_DOCUMENT EXTRACT_
Why a analog INA169 ? Is that because the distance is too far for the I2C bus or is there no 60V I2C version ?
You can step down to 5V and power a Arduino via its 5V pin. There is a risk that current can flow into the USB port of a computer.
A problem could be the GND.
With high currents through ground wires, a good common ground is hard to make. If you do something wrong than many amps might try to go through the Arduino board.
When the ground current can take two routes, the ground current can decide to use a smaller wire and ignore a strong thick wire. For example when the small wire is inductive coupled with the positive power wire. For higher frequencies it is often worse. Current spikes are higher frequencies. You have indeed high frequencies in your 12V DC system.
I would add a few good old fuses, so a shortcut near the Arduino will not damage the rest.
How do you display the numbers ? A LCD display is not durable in a camper (sun, heat, vibrations).

_INSTRUCTIONS FOR THE TASK_
In the forum reply above, what reasons are given for an LCD display not being durable in a camper?

_DATASET CONTENT_
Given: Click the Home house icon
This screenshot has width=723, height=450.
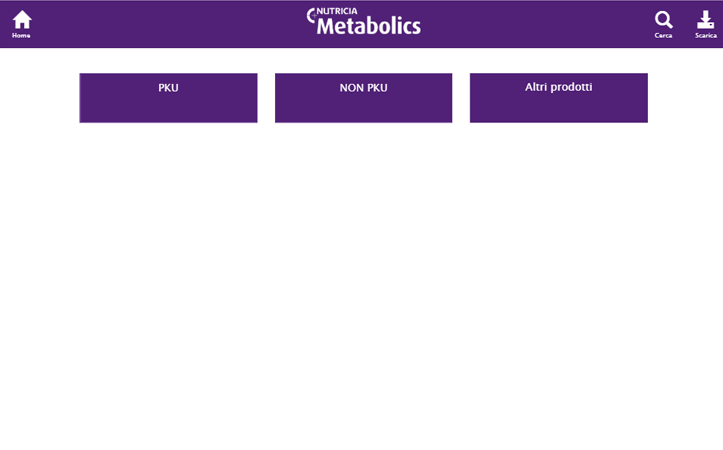Looking at the screenshot, I should point(22,19).
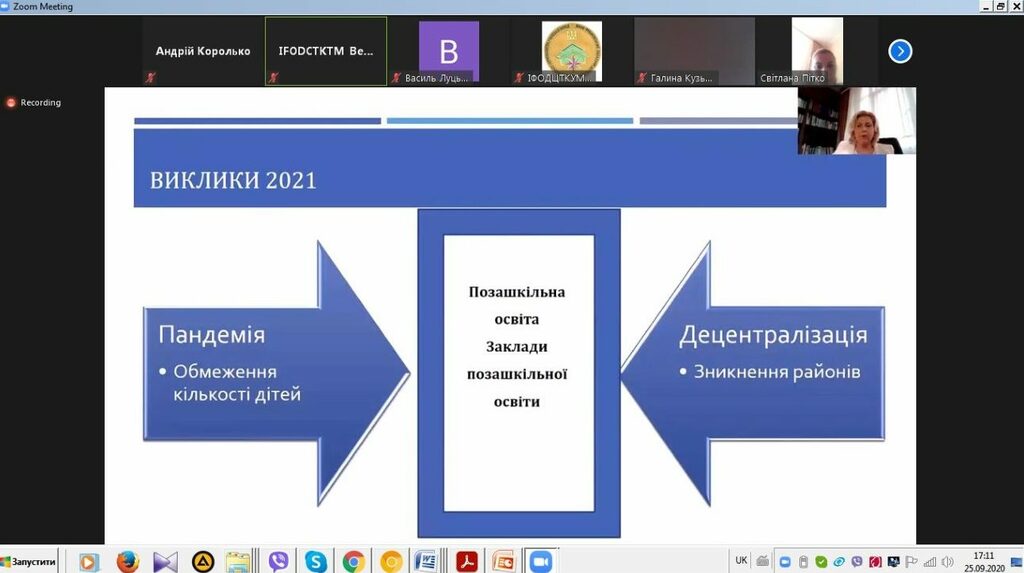Open Adobe Acrobat Reader in the taskbar
Image resolution: width=1024 pixels, height=573 pixels.
coord(465,561)
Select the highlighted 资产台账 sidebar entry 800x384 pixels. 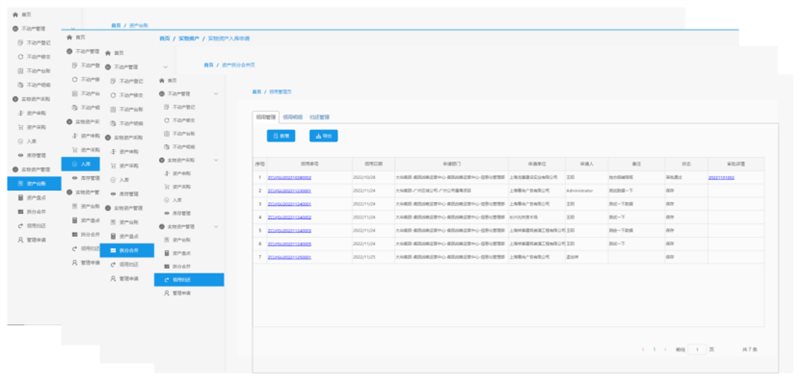(x=34, y=183)
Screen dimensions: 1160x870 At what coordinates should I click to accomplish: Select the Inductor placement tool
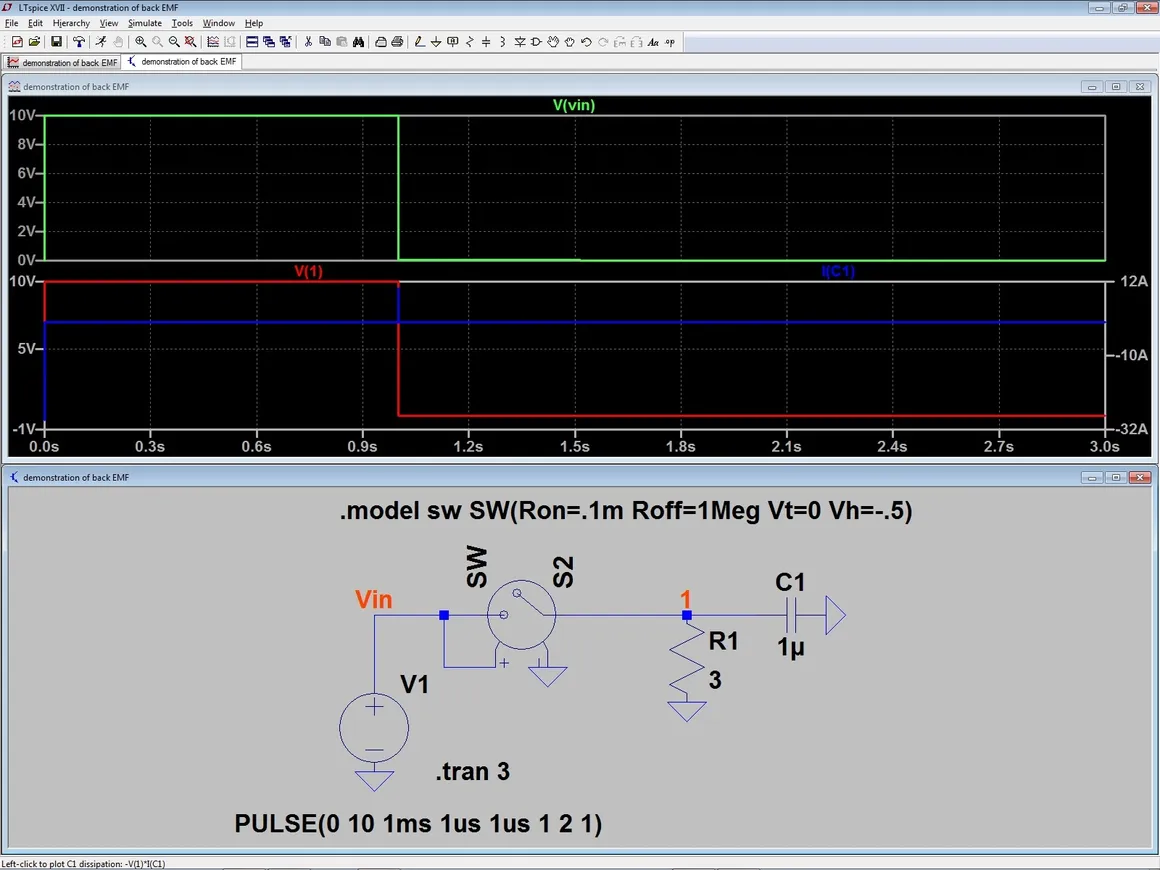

_TASK SOLUTION_
Sun, heat, and vibrations.